Я не знаю, справедлива ли моя догадка, и жалею, что никогда потом не говорил с ним об этом. Но мне тогда же пришло на память известное утверждение Ницше, что крайне редко попадаются на свете люди, владеющие искусством медленного чтения.
Настояший читатель никогда не остается пассивным. Он сотворчествует с художником, зорко следя за развитием темы и фабулы, сопоставляя все детали, не упуская ничего. Осуществлять это чрезвычайно трудно даже при чтении реалистического романа, царившего в прошлом веке над умами и сердцами, и первейшим мастером которого надо считать Льва Толстого. Но при изучении романов-трагедий, романов-мистерий Достоевского, в особенности «Преступления и наказания», где буквально каждая подробность, каждый жест, каждый беглый намек преисполнены бездонного значения, малейшая ошибка читателя грозит обрушить им же самим, вслед за автором, возводимое здание.

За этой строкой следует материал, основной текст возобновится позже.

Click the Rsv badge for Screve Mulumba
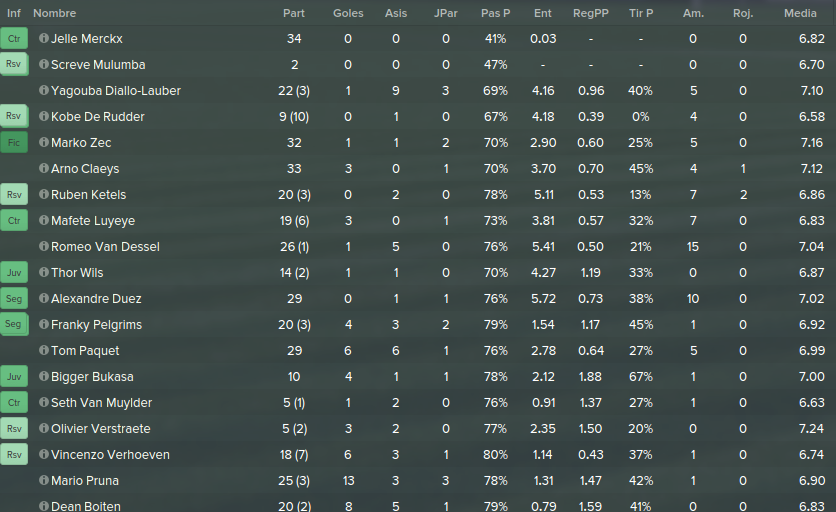This screenshot has width=836, height=512. (x=14, y=65)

В реалистическом повествовании читателю не всегда важно точно помнить, кто и от кого сидел направо или налево, кто и с кем поменялся местами и по каким именно внутренним причинам такой-то персонаж доводится, скажем, братом или дядей такой-то героине. Писатель реалистический не обязан обосновывать метафизически, почему те или другие события слагаются в его произведении так, а не иначе. От него мы вправе требовать лишь конкретных, житейски бытовых обоснований им изображаемых явлений. Он творит человеческие характеры, но личности человека, в духовном христианском смысле этого слова, не ведает. Для него собственное творчество развивается стихийно, почти бессознательно, в какой-то мере, безответственно. Он соображает и изображает, думает, оно не мыслит. Творческое сознание и, следовательно, полная ответственность служителя искусства возникает там, где начинается художественное мышление, к слову говоря, всячески далекое от каких бы то ни было философских абстракций. По Достоевскому, употребляя его же выражение, мысль, добрая или злая, «наклевывается, как из яйца цыпленок». И если она рождается от добра, то становится частицей высшего бытия и должна быть органичной, как все бытийственное. В отличие от философских мертвенных отвлечений, живая мысль облечена в свое особое духовное тело. Художник мышления обладает единственно верным искусством мысли и потому его творения одухотворены.